Sales of ultra-luxury homes boomed in Toronto and Vancouver through the first half of 2016 and held their own in Calgary and Montreal, according to high-end real estate firm Sotheby's International Realty Canada.

Sales of homes costing more than $4 million doubled in Vancouver and climbed 81 per cent in the Greater Toronto Area when comparing year over year numbers ending July, 2016.

In the $1-million-plus bracket, sales soared 65 per cent in the GTA, 26 per cent in Vancouver and 16 per cent in Montreal.

Even in a Calgary economy battered by low oil prices, sales of million-dollar-plus homes climbed 9 per cent.

Sotheby’s expects the luxury market to continue to be sustained by consumer demand, confidence in real estate as an investment, low interest rates and the low Canadian dollar that is driving international demand. Those factors will be particularly evident in Toronto, where summer sales were higher than expected.

"Vancouver's record-setting sprint will return to a more moderate pace, but Toronto's market cadence is set to accelerate,” said Brad Henderson, president and CEO of Sotheby's International Realty Canada.

The GTA (made up of Toronto, Durham, Peel, Halton and York) saw sales of $1-million single family homes in July and August climb 83 per cent, compared with a year ago, to 3,026, and 55 per cent to 959 in the City of Toronto itself.
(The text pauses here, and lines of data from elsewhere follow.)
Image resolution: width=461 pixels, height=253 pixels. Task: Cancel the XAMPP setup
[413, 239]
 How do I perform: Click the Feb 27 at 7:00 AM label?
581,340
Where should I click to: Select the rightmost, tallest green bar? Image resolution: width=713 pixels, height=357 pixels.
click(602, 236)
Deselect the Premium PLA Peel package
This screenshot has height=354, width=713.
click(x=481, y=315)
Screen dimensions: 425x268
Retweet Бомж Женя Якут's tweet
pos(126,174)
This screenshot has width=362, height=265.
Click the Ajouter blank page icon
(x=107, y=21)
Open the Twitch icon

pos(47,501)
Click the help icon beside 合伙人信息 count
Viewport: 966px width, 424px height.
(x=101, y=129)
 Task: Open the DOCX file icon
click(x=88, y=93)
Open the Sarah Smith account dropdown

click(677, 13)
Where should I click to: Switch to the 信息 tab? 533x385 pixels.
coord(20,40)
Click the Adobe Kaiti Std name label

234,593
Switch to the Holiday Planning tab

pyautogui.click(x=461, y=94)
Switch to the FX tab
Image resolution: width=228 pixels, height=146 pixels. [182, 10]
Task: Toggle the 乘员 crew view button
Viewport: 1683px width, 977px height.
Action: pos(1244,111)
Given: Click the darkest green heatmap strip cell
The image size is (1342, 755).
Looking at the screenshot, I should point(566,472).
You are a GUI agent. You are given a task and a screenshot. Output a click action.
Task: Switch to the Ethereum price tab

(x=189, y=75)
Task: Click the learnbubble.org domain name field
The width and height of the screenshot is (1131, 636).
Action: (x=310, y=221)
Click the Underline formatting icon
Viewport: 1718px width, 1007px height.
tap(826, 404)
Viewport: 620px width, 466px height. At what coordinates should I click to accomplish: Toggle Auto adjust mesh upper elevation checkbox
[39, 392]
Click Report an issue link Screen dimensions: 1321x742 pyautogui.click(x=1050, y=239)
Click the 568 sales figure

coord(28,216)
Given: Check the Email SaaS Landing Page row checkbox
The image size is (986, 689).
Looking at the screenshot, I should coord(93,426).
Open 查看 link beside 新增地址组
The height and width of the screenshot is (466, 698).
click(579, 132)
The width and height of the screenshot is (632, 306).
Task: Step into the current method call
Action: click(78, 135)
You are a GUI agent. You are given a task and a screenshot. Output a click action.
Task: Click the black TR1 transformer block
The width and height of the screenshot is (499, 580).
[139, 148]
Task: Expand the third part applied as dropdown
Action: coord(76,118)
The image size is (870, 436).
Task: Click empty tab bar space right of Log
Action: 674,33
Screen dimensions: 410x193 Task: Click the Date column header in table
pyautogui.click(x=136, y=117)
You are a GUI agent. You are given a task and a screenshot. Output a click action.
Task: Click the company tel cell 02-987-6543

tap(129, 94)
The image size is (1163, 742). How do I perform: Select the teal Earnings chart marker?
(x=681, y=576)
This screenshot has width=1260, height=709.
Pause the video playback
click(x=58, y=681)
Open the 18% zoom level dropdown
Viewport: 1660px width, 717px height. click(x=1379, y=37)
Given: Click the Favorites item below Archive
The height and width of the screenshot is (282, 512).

But summer definitely saw a cooling off from a heated sellers’ market in Vancouver, with sales of single-family homes over $1 million in July falling 30 per cent compared with a year ago to 193. In August, sales were down 65 per cent compared with a year ago, falling to 95.

Vancouver condominium sales over $1 million in July totalled 93 -- up 29 per cent from a year ago -- but sales in August fell 49 per cent compared with the same month last year, dropping to 40.

Vancouver’s 15 per cent tax on foreign homebuyers, which took effect Aug. 2, has been widely predicted to dampen international investment interest. But, Sotheby’s says, “It is still early to make widespread predictions about its long-term effect on top-tier Vancouver real estate. Despite temporary uncertainty, the city's market fundamentals are robust and resilient, leading to anticipation that the market will return to more normalized, but healthy levels of activity in spite of changes to tax policy.”

The firm expects Vancouver’s market to continue to cool, though British Columbia’s anticipated economic growth, strong labour market and net migration will bolster housing demand and consumer confidence in the city, say Sotheby’s.

Sotheby’s is less optimistic about Calgary, where it says, “Steeper price declines will take place in Calgary's $1 million-plus real estate market, the outcome of continued job losses, wage uncertainty, higher vacancy rates and migration from the city.”

The firm expects sales activity in the Alberta city to slow throughout the fall and that prices will drop further as supply mounts.

Canada's position as a "political, social and financial haven will attract more international interest into its top-tier markets," says Sotheby's. Vancouver, Toronto and Calgary were also recently ranked third, fourth and fifth of 140 cities on the Economist Intelligence Unit's annual livability index.